Return every line from the one with "Fleshlight (976, 158)" through the one with "[facebook] (122, 1526)", inclusive, exactly as it appears below.

(Stored entries)
---

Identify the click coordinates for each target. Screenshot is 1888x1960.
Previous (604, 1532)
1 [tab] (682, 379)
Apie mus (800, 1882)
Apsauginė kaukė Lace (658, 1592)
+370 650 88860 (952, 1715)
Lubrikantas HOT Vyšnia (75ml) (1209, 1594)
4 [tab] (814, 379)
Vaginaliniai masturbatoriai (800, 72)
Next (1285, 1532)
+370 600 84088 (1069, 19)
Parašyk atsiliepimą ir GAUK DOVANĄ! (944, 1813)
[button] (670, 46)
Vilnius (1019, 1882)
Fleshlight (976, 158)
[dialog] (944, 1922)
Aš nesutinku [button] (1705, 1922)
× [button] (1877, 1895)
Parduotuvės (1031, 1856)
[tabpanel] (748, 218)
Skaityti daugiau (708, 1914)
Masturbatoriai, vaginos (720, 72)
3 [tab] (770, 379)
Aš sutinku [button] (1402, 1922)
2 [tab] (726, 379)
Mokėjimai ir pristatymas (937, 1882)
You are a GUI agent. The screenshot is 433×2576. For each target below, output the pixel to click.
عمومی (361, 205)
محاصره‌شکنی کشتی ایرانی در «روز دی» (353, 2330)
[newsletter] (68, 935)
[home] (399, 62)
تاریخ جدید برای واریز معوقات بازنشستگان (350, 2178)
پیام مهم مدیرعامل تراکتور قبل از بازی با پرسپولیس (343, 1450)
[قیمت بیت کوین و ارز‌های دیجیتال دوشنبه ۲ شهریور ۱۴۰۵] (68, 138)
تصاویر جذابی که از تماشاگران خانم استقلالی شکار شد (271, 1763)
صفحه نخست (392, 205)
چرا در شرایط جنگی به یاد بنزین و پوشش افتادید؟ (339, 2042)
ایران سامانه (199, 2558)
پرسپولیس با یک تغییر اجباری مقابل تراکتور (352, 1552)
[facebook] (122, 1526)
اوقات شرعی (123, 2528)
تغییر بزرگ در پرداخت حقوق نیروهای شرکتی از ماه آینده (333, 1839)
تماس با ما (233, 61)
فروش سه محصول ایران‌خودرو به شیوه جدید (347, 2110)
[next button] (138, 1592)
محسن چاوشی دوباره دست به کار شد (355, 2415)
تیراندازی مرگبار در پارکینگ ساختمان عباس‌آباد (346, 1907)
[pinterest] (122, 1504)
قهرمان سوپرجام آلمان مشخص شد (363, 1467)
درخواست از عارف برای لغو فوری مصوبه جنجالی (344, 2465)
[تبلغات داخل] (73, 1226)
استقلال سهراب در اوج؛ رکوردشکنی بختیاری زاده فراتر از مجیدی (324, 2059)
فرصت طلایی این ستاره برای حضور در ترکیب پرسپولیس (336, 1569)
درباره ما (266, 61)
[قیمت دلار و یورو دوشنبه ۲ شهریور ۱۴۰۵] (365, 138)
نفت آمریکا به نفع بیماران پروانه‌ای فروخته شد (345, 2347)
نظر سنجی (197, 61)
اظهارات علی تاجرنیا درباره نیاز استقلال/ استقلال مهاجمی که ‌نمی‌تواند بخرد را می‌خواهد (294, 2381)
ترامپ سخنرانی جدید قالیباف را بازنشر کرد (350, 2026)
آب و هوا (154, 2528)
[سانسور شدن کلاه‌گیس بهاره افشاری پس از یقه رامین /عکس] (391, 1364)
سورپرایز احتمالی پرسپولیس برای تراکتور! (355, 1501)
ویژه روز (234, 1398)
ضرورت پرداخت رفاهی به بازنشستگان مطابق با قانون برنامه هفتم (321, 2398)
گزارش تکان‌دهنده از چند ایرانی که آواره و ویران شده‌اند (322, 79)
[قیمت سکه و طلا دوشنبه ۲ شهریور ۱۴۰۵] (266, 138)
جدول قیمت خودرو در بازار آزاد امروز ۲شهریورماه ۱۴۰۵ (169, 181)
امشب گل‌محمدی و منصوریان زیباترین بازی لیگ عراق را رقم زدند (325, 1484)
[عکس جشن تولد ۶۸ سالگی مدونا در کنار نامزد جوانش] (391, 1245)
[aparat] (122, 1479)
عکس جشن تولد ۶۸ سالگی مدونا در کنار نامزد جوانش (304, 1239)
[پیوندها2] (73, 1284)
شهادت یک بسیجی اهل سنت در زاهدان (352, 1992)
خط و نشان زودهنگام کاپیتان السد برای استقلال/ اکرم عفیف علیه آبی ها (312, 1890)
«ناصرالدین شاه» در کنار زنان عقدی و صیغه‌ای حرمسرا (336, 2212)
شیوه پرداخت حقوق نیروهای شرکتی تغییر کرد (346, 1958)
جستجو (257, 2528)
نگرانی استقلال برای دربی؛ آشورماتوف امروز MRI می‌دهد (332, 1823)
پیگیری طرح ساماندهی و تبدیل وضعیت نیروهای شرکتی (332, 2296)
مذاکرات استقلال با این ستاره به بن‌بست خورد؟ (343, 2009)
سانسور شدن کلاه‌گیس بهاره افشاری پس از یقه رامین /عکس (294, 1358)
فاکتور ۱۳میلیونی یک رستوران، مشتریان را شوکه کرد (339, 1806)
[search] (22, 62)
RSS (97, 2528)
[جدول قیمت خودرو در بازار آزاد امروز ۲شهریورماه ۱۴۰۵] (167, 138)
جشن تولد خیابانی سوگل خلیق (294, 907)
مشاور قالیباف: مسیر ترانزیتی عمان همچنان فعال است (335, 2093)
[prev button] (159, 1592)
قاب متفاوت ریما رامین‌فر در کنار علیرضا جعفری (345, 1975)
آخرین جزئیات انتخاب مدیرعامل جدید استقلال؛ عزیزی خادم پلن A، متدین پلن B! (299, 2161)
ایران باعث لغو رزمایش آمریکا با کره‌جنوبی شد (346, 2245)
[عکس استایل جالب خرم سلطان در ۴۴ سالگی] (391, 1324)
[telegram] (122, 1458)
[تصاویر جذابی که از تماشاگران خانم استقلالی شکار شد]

---

→ Exercise solution:
Fleshlight (976, 158)
[dialog] (944, 1922)
Aš nesutinku [button] (1705, 1922)
× [button] (1877, 1895)
Parduotuvės (1031, 1856)
[tabpanel] (748, 218)
Skaityti daugiau (708, 1914)
Masturbatoriai, vaginos (720, 72)
3 [tab] (770, 379)
Aš sutinku [button] (1402, 1922)
2 [tab] (726, 379)
Mokėjimai ir pristatymas (937, 1882)
You are a GUI agent. The screenshot is 433×2576. For each target below, output the pixel to click.
عمومی (361, 205)
محاصره‌شکنی کشتی ایرانی در «روز دی» (353, 2330)
[newsletter] (68, 935)
[home] (399, 62)
تاریخ جدید برای واریز معوقات بازنشستگان (350, 2178)
پیام مهم مدیرعامل تراکتور قبل از بازی با پرسپولیس (343, 1450)
[قیمت بیت کوین و ارز‌های دیجیتال دوشنبه ۲ شهریور ۱۴۰۵] (68, 138)
تصاویر جذابی که از تماشاگران خانم استقلالی شکار شد (271, 1763)
صفحه نخست (392, 205)
چرا در شرایط جنگی به یاد بنزین و پوشش افتادید؟ (339, 2042)
ایران سامانه (199, 2558)
پرسپولیس با یک تغییر اجباری مقابل تراکتور (352, 1552)
[facebook] (122, 1526)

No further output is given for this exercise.